[erlang-questions] [erlang-bugs] heart prevents beam from creating crash dumps

Sat Aug 25 21:48:42 CEST 2012

On Sat, Aug 25, 2012 at 3:39 PM, Richard Carlsson
<carlsson.richard@REDACTED> wrote:
> We have had a long-standing problems with not getting any Erlang crash dumps
> at all on our live servers. I finally figured out why it happens. I have
> already reported this to the OTP folks, but I thought I should send a
> summary to the mailing lists for documentation and to give people a
> heads-up.
>
> The problem occurs when you start Erlang with the -heart flag
> (http://www.erlang.org/doc/man/heart.html). This spawns a small external C
> program connected through a port. From Erlang's point of view it's like any
> other port program. The heart program pings the Erlang side every now and
> then, and if it gets no reply within HEART_BEAT_TIMEOUT seconds, or if the
> connection to Erlang breaks, it assumes the Beam process has gone bad and
> kills it off with a SIGKILL, and then restarts Erlang using whatever
> HEART_COMMAND is set to. So far so good.
>
> Normally, when Beam detects a critical situation (e.g., out of memory) and
> decides to shut down, it will create an erl_crash.dump file (or whatever
> ERL_CRASH_DUMP is set to). This information can greatly help figuring out
> what went wrong. But if the system that crashed was large, the crash dump
> file can take quite a long time to create.
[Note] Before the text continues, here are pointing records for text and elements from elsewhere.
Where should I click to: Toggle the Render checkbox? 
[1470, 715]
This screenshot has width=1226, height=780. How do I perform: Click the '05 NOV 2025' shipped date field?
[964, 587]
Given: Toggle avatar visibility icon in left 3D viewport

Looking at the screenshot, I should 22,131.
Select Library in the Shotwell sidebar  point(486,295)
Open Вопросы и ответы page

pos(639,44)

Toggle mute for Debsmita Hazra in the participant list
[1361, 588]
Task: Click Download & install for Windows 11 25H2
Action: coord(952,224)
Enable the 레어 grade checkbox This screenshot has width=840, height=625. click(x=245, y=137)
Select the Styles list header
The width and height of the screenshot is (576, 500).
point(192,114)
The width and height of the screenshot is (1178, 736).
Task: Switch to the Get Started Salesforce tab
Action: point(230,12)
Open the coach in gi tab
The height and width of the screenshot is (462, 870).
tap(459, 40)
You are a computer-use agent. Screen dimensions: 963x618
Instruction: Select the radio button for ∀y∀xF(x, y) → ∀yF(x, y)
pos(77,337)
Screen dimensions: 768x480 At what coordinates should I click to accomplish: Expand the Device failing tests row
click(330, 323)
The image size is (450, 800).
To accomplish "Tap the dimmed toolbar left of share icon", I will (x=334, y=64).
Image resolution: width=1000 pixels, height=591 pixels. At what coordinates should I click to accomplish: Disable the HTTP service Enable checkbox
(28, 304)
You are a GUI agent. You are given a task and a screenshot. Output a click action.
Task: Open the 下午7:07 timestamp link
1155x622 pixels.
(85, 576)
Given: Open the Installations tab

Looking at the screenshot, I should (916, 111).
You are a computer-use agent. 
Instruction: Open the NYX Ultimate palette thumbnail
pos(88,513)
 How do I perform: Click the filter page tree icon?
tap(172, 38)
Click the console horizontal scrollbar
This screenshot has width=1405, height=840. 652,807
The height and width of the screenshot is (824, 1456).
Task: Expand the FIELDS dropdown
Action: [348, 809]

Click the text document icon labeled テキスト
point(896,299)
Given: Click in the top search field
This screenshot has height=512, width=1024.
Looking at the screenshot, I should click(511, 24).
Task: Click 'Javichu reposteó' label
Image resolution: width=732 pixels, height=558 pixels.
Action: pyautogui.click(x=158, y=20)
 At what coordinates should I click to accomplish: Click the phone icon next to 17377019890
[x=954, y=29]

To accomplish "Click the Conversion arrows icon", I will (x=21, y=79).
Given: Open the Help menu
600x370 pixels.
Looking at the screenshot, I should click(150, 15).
In order to make it possible to
> restart the node (reusing the node name) while the old defunct system is
> still writing the crash dump, Beam wants to drop its connection to the EPMD
> service before it starts writing the dump, making it look like the old node
> has disappeared.
>
> The code that does this is the function prepare_crash_dump() in
> erts/emulator/sys/unix/sys.c. The problem from the perspective of the C code
> is that the connection to EPMD is on some unknown file descriptor (just like
> heart, this has been started as a port from Erlang code). The solution they
> chose, and which has been part of the OTP system for years, is to close
> _all_ file descriptors except 0-2. This certainly has the desired effect
> that EPMD releases the node name for reuse. But it also, when the loop gets
> to file descriptor 10 or thereabouts (probably depending on your system),
> has the effect of breaking the connection to the heart program.
>
> In these multicore days, the effect is almost instantaneous. The heart
> program immediately wakes up due to the broken pipe and sends SIGKILL to
> Beam for good measure, to make sure it's really gone, and then it starts a
> new Erlang node. Meanwhile, the old node is still busy closing file
> descriptors. Sometimes it makes it as far as 12 before SIGKILL arrives. The
> poor thing never has a chance to even open the crash dump file for writing.
> And your operations people only see a weird restart without any further
> clues.
>
> I don't have a good solution right now, except "don't use -heart". And it
> might be that one wants to separate the automatic restarting of a crashed
> node from the automatic killing of an unresponsive node anyway. Suggestions
> are welcome.

Hi Richard, I hit this problem a few years ago. Here's the thread
starting from where I posted a temporary solution:

http://erlang.org/pipermail/erlang-questions/2010-August/052970.html

Unfortunately no patches came out of that conversation, but Ulf had an
idea that might be worth exploring in a followup to the post linked
above.

--steve